Links ‘n Things Monday (11/19/12)

Thanksgiving week is finally here – there always seems to be two times of year when you have long stretches between days off – between Christmas and Easter and between Labor Day and Thanksgiving (unless you work in a school, bank or other govt’ institution). I digress. Not a lot going on in the chemical news world. Headlines about Isreal, Petraeus and the “fiscal cliff” seem to be dominating these days. At any rate – I did find a few interesting things around the interwebs and those are below. To each and every one of you who regularly read this blog (if you do exist) – thank you and Happy Thanksgiving!

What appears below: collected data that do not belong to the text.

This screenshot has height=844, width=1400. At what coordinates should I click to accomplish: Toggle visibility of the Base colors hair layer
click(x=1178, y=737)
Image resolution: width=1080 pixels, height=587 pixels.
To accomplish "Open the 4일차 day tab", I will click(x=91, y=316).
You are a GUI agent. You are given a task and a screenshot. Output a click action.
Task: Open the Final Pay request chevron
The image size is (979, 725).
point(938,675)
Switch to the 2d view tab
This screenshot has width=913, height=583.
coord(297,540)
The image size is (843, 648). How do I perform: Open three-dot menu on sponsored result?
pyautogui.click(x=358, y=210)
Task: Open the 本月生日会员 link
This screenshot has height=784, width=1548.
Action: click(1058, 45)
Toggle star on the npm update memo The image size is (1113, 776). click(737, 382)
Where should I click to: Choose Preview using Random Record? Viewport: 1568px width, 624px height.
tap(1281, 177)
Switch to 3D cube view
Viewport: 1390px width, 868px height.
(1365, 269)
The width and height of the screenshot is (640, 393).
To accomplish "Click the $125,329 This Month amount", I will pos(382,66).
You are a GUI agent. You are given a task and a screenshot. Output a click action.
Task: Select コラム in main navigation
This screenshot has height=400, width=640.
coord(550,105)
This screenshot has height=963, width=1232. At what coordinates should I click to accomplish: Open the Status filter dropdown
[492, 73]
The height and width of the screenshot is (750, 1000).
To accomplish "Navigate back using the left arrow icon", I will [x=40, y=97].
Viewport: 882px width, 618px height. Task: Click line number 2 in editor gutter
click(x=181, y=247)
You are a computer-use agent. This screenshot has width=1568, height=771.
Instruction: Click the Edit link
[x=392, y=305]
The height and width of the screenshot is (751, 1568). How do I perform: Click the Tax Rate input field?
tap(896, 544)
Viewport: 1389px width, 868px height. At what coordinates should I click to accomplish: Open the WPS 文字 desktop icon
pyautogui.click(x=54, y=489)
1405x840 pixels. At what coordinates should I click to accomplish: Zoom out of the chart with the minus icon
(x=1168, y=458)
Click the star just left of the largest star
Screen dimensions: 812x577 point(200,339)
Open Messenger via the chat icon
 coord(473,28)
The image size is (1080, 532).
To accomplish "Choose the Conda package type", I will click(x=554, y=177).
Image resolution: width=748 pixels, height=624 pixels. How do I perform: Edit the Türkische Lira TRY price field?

1) This first link has nothing to do with chemical engineering or the chemicals industry, but I really enjoyed it so I thought I would pass it along. It’s an ebook written by someone at about the unfolding story surrounding John McAfee, the founder of McAfee computer security. Turns out he’s a bit of a coot and he’s been holed up in Belize for the past several years. Now he’s at the center of a murder investigation – this story details he life up to this point and paints the picture of a man who has lost touch with reality. This is a link to an excerpt from the ebook, the entirety of which you can purchase for $0.99:

2) I know there must be some coffee-lovers out there; this article is about the most recent winner of the U.S. Barista Championships and her very scientific approach to making the “perfect” cup of coffee. I’m not too picky myself, but I guess there’s a passion for every kind of personality.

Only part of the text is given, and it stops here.